Yoksa şu anki durumda havanda su dövmüş oluruz.

Milletvekili seçimimizde;

Meclis artık kanun yapan bir merci… Toplumun ilkelerinin oluştuğu bir makam. Yani kurumsallaşmanın temellerinin yazıldığı kararlarının, alındığı makam.

Bu yüce meclise milletvekili tespit ederken;

  • Öncelikle hukukun bütün dallarında, hâkim, savcı, avukat, noter her dalda vekil olmalı.
  • Her türlü teknik alanda bilgi sahibi, ilkelerin hâkimi, duayeni ustalaşmış teknik insanlar,
  • Özellikle tarım ve gıda alanında uzmanlar,
  • Geleceğin teknolojilerini tasarlayan mühendis ve tasarımcılar,
  • Sanatçılar,
  • Geleceğin yönetim sistemlerinin kurucuları,
  • Hatta şirket CEO’ları,
  • Her meslekten bir veya birkaç uzman olacak şekilde

Adaylar belirlenmeli.

Bütün alanların liyakat sahibi insanlarını meclise taşımalıyız.

Mümkün olduğunca seçim bölgemizdeki adayları tanıyalım…

Aslında önümüze getirilen adayları seçme yerine tercihli sistemle seçmenin tercihinin tecelli edeceği sistem olsa daha iyi ama şuan ki sisteme göre tespit edilen adayların arasından da olsa akıllıca seçim yapmalıyız.

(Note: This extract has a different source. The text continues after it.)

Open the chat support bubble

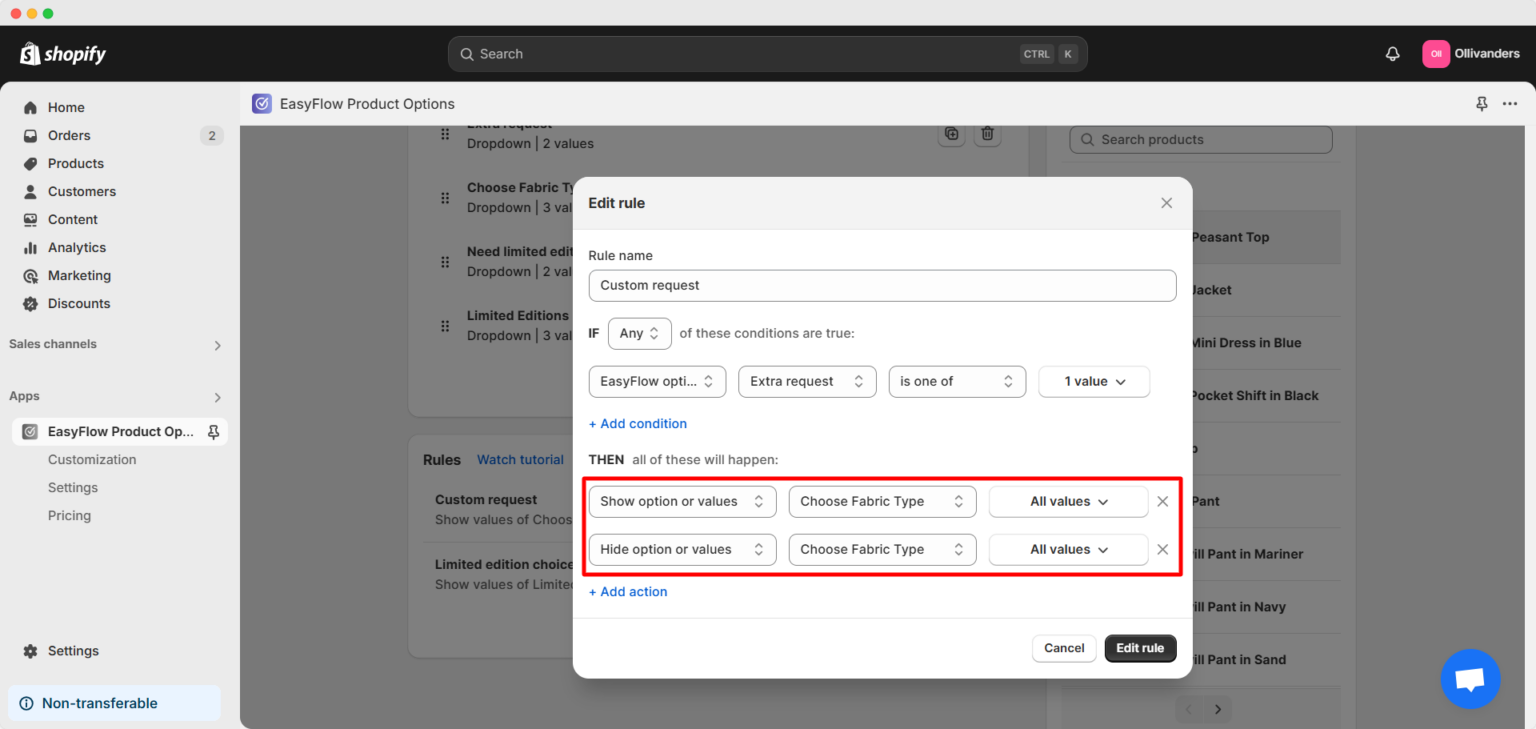[1470, 679]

Bence seçimde kullanmayacağımız iki yönümüz olmalı sevgi ve nefret. Çünkü sevdiğimizin yanlışını, nefret ettiğimizin doğrusunu seçmeyiz.

Bence gerçekten ülkemizi seviyorsak objektif karar verecek bir ruhla seçim yapmalıyız.

Şu an bu durumdan çok uzaktayız.

Ve kimi sevdiğimizi net bilmiyor, nefretimizin emrinde seçim yapıyoruz.

O olmasın da kim olursa olsun mantığı…

Çok üzücü.

Küresel karar vericiler

bir rota belirlemiş.

Dünya bir felaketin eşiğinde biz nefretimizin emrinde.

Tam da onların istediği bir pozisyondayız.

Aklıselim ile yapabileceğimiz çok şey var.

Seçimin patronu, vekil seçeni, asli gücü milletin bir ferdi olduğumuzun  bilincinde olarak.